Looking ahead through the 2019-2021 biennium, WSU plans to request a total of nearly $28 million for real estate acquisitions and $24 million to construct a technical and data center and facilities maintenance building on the campus here, the draft plan shows.
As the Journal’s story noted, recommendations for partial funding for acquisitions and construction have been included in WSU’s $214 million 2015-2017 biennial capital budget request, which the WSU Board of Regents approved in a recent resolution.
The resolution gives WSU President Elson Floyd authority to forward the capital budget request to the Legislature to consider early next year in the capital budget for the state’s next biennium.
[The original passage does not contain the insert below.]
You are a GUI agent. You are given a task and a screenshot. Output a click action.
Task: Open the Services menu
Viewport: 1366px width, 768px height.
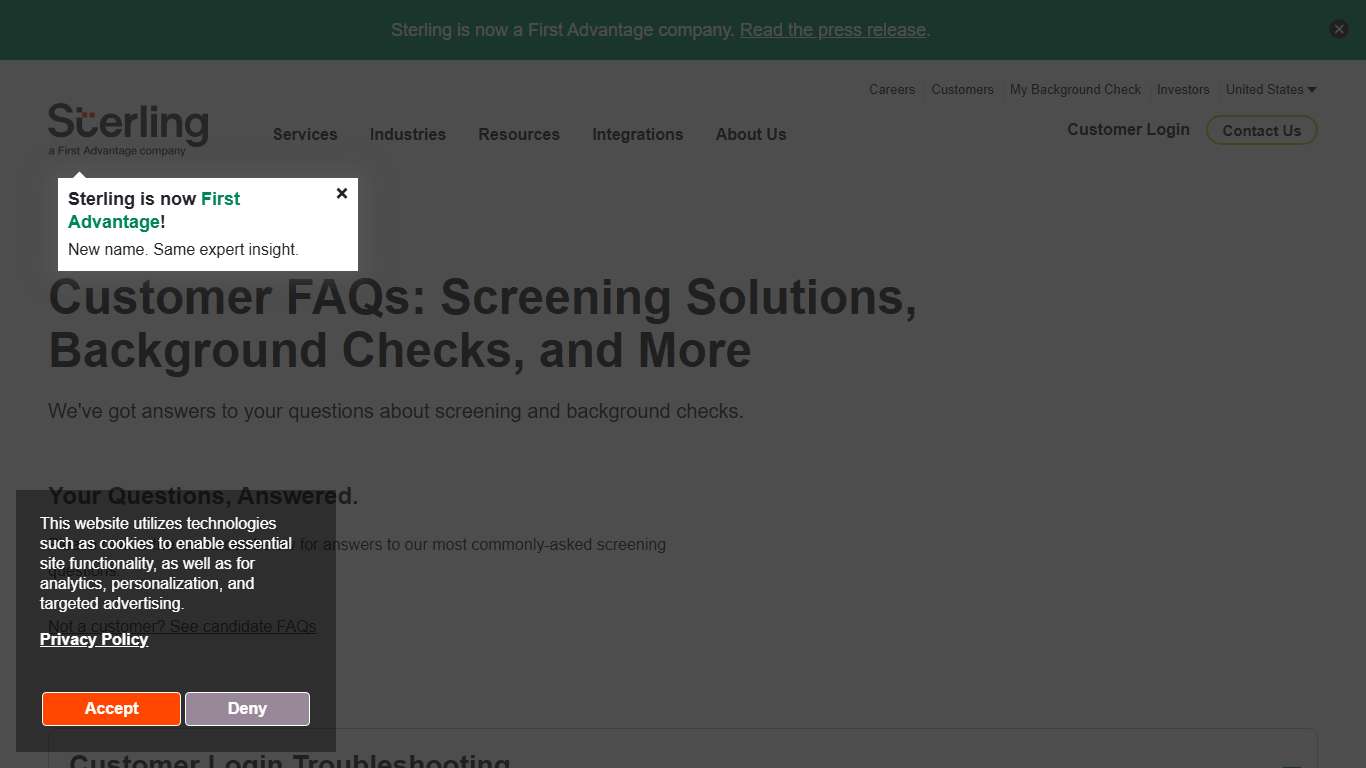[x=305, y=134]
WSU representatives aren’t saying yet what real estate the university is interested in adding here. Nor has it determined a site for the proposed, 89,000-square-foot data center and facilities maintenance building, but it likely would be erected in the southwestern part of campus.
WSU is seeking $300,000 for preliminary design work in the 2015-2017 biennium, $3 million for formal design in the 2017-2019 biennium, and $20.7 million for construction in the 201-2021 biennium. Projects of such scope usually are tied up in six-year cycles of capital funding.
Meanwhile, other encouraging development efforts are continuing on campus, such as planning for a $15 million, 40,000-square-foot teaching health center and for a 400-foot-long bridge that would span the railroad tracks and Martin Luther King Jr. Way.
Though coming up with funding for the latter project remains a challenge, and the estimated cost of it has come under warranted scrutiny, the bridge would provide a welcome link for bicycle and pedestrian traffic between Riverpoint and surrounding neighborhoods.
The projects envisioned on or near the Riverpoint Campus over the rest of this decade no doubt will help energize the University District, and the neighboring city core as well.